■ Document text:
::::::

Grey Falcon (Falco hypoleucos)
The Grey Falcon is one of Australia's most beautiful and elusive raptors. It is a denizen of the dry, arid interior and is seldom observed in the wild. Like many raptors, the Grey Falcon is a solitary bird and when observed is usually seen only in very small numbers, either as individuals, breeding pairs, or even more rarely, family groups. As a member of the Falcon family it is primarily a bird-hunter, preferring to prey upon native pigeons and small parrots. It will also eat other birds, large insects and small terrestrial animals.|
In 1994 and 1996, the IUCN Red List classed the Grey Falcon as Vulnerable but in 2004 it was reclassified as Near Threatened as the population had stopped declining and stabilised. It is believed that numbers remain low. In The Birds of Prey of Australia (Oxford, 1998) Stephen Debus estimated the population at approximately one thousand breeding pairs. In addition, Dr Debus rcommended that "a population survey and research into the Falcon's biology and ecology" be undertaken. In recent years, Jonny Schoenjahn of the Australasian Raptor Association has undertaken research into Australia's Grey Falcon population and the progress of his study may be found here.
A male Grey Falcon, legally retained under license at a Western Australian wildlife park and destined to be part of a captive breeding programme.
The bird is permanently disabled due to an injury to its left wing.

::::::

(Stored records)
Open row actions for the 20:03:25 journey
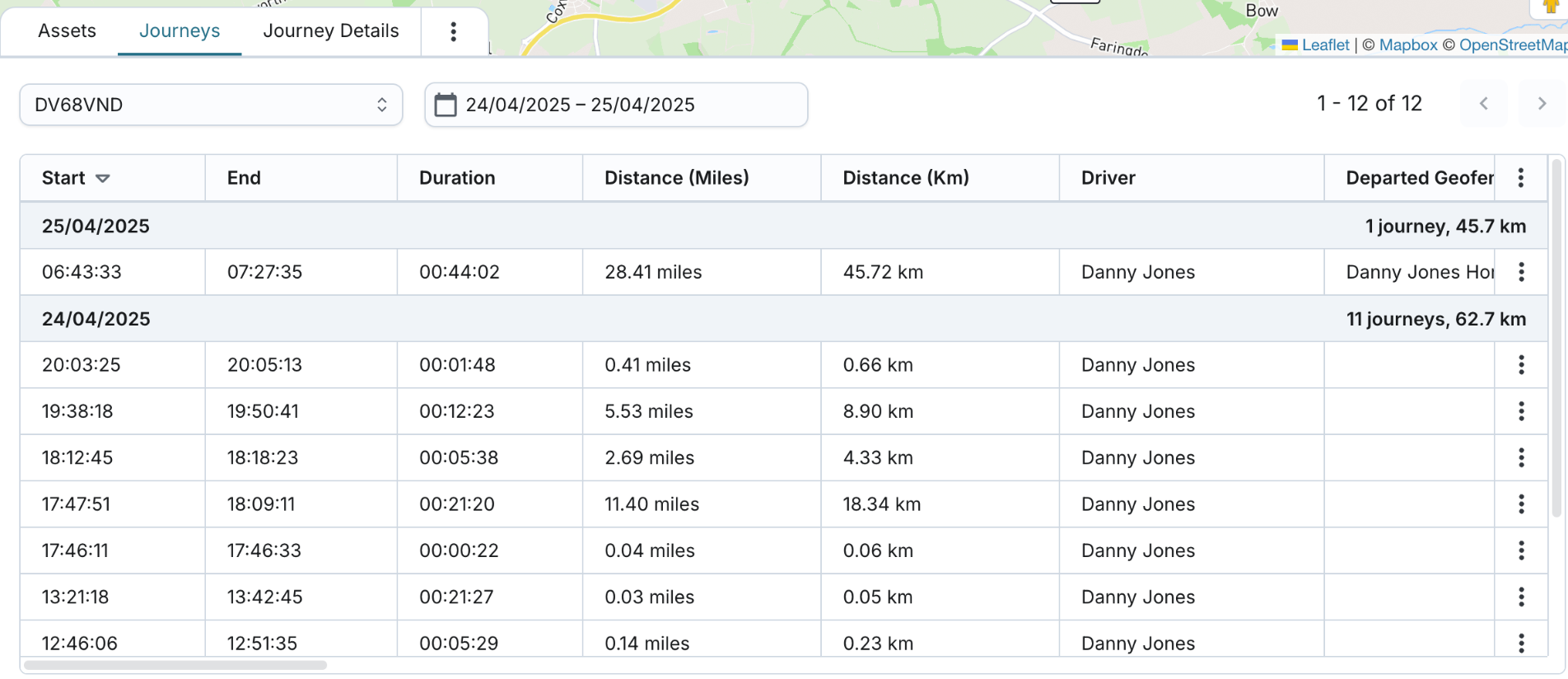pos(1520,365)
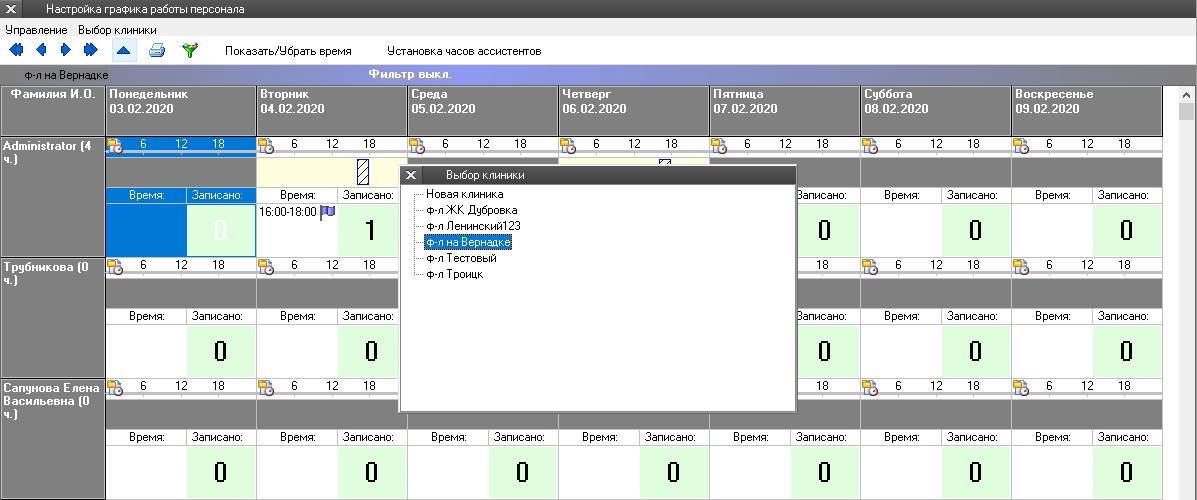Open schedule icon for Administrator on Tuesday
The width and height of the screenshot is (1197, 500).
click(266, 145)
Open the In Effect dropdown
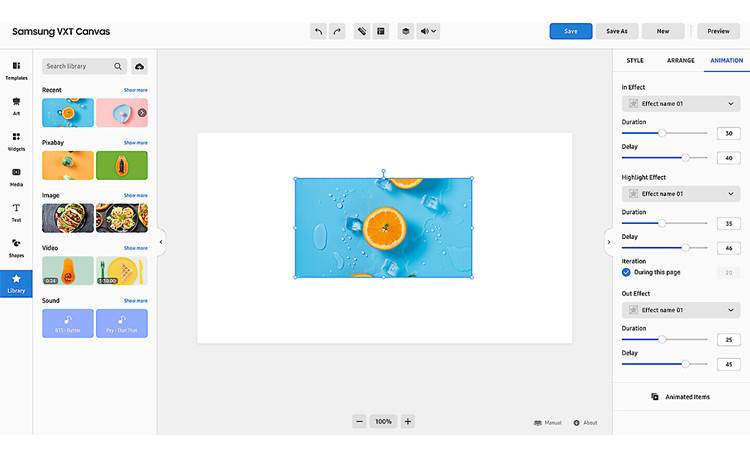The image size is (750, 457). (680, 103)
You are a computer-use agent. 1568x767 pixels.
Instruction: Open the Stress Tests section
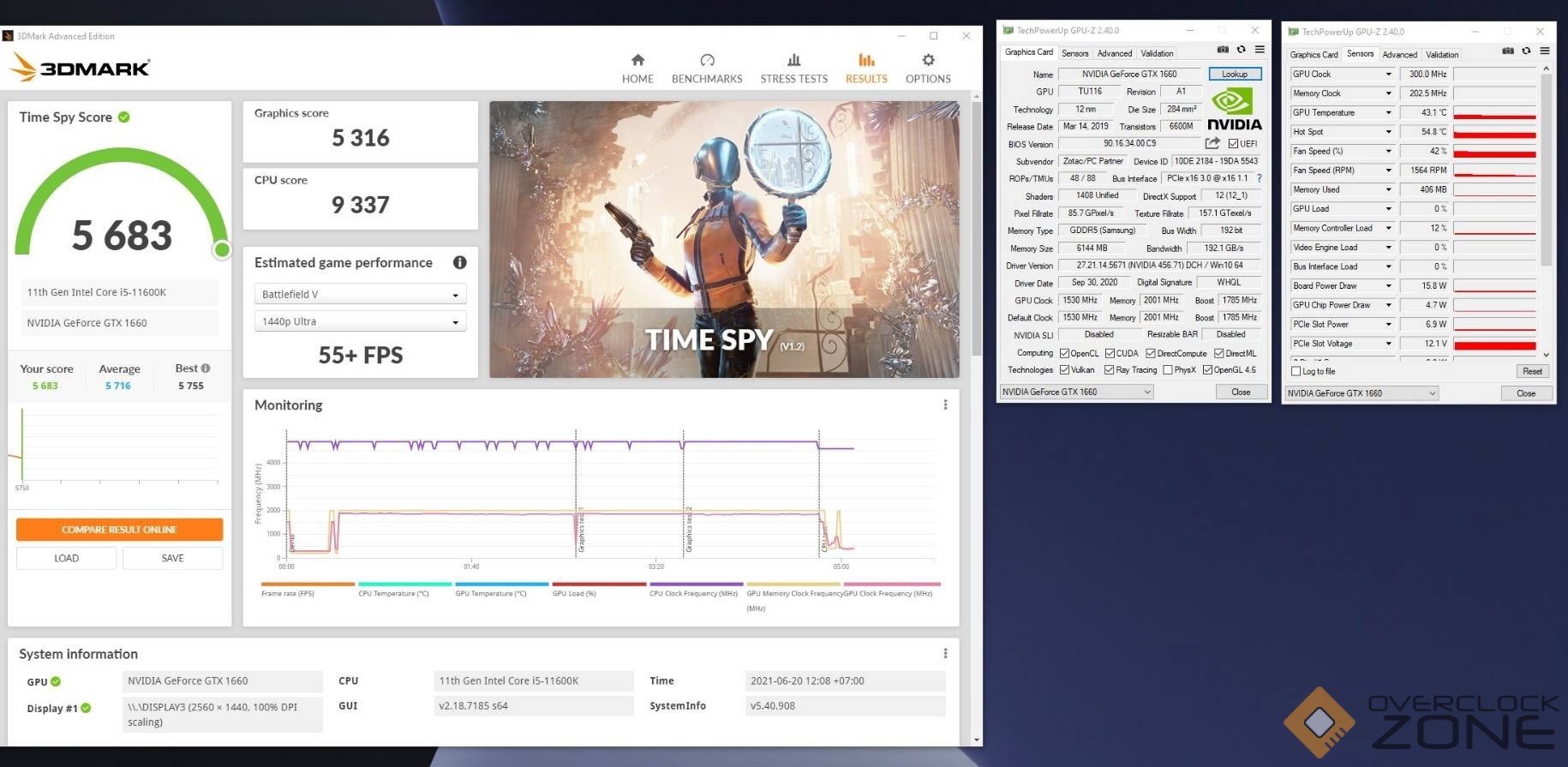(793, 69)
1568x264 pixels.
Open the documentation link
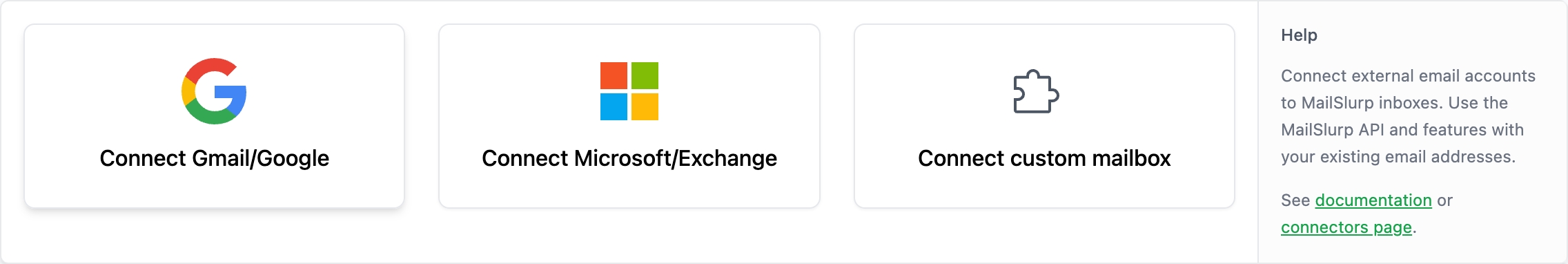pos(1373,200)
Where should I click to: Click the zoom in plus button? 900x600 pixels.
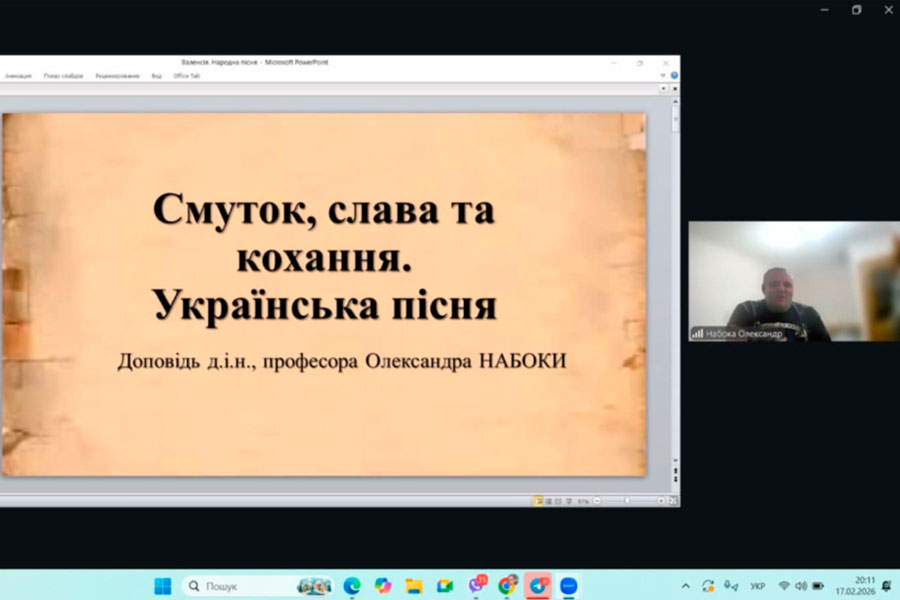coord(661,500)
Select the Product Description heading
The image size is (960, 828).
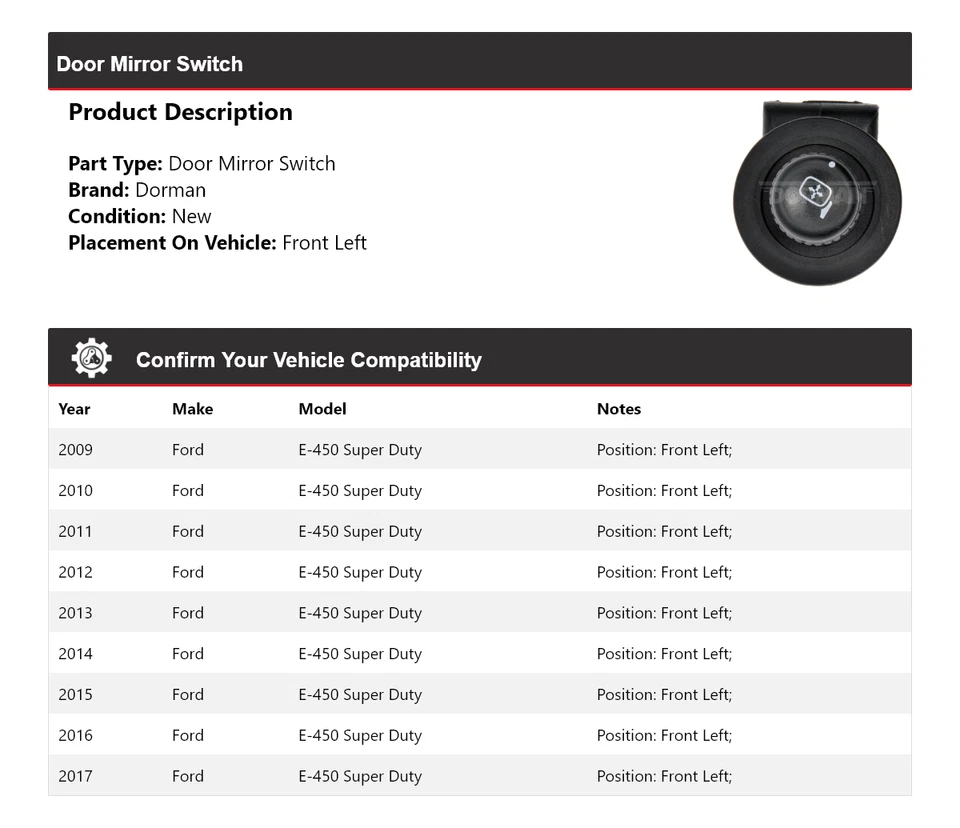click(x=180, y=112)
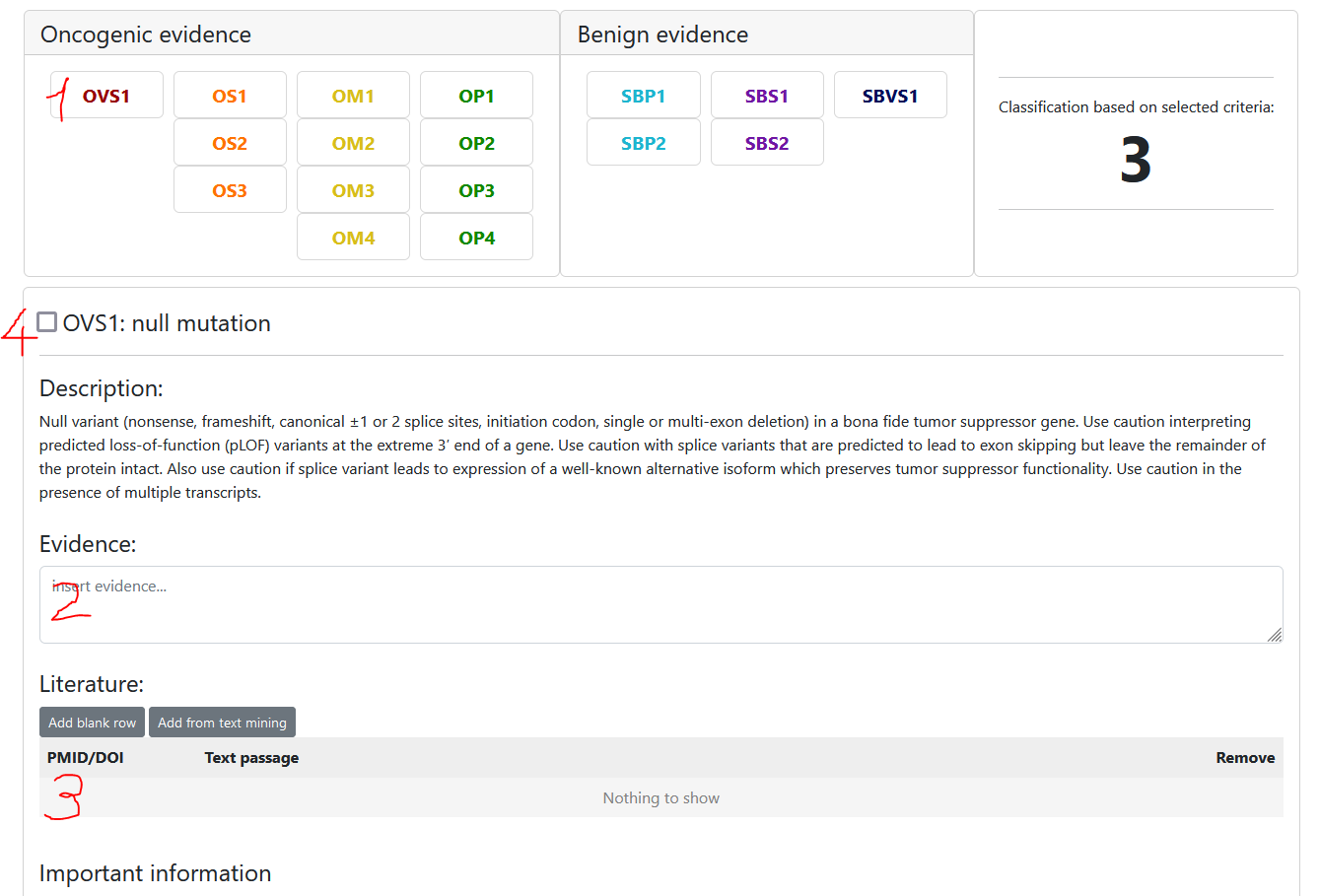The height and width of the screenshot is (896, 1320).
Task: Select the OM4 criterion button
Action: tap(353, 238)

::::::

■ Task details: Rewrite the part of the Grey Falcon text that begins at the words "A male Grey" and stops after "its left wing.", substituting "right wing" for "left wing". This data is separate material with no connection to the Grey Falcon text.

■ Result:
A male Grey Falcon, legally retained under license at a Western Australian wildlife park and destined to be part of a captive breeding programme.
The bird is permanently disabled due to an injury to its right wing.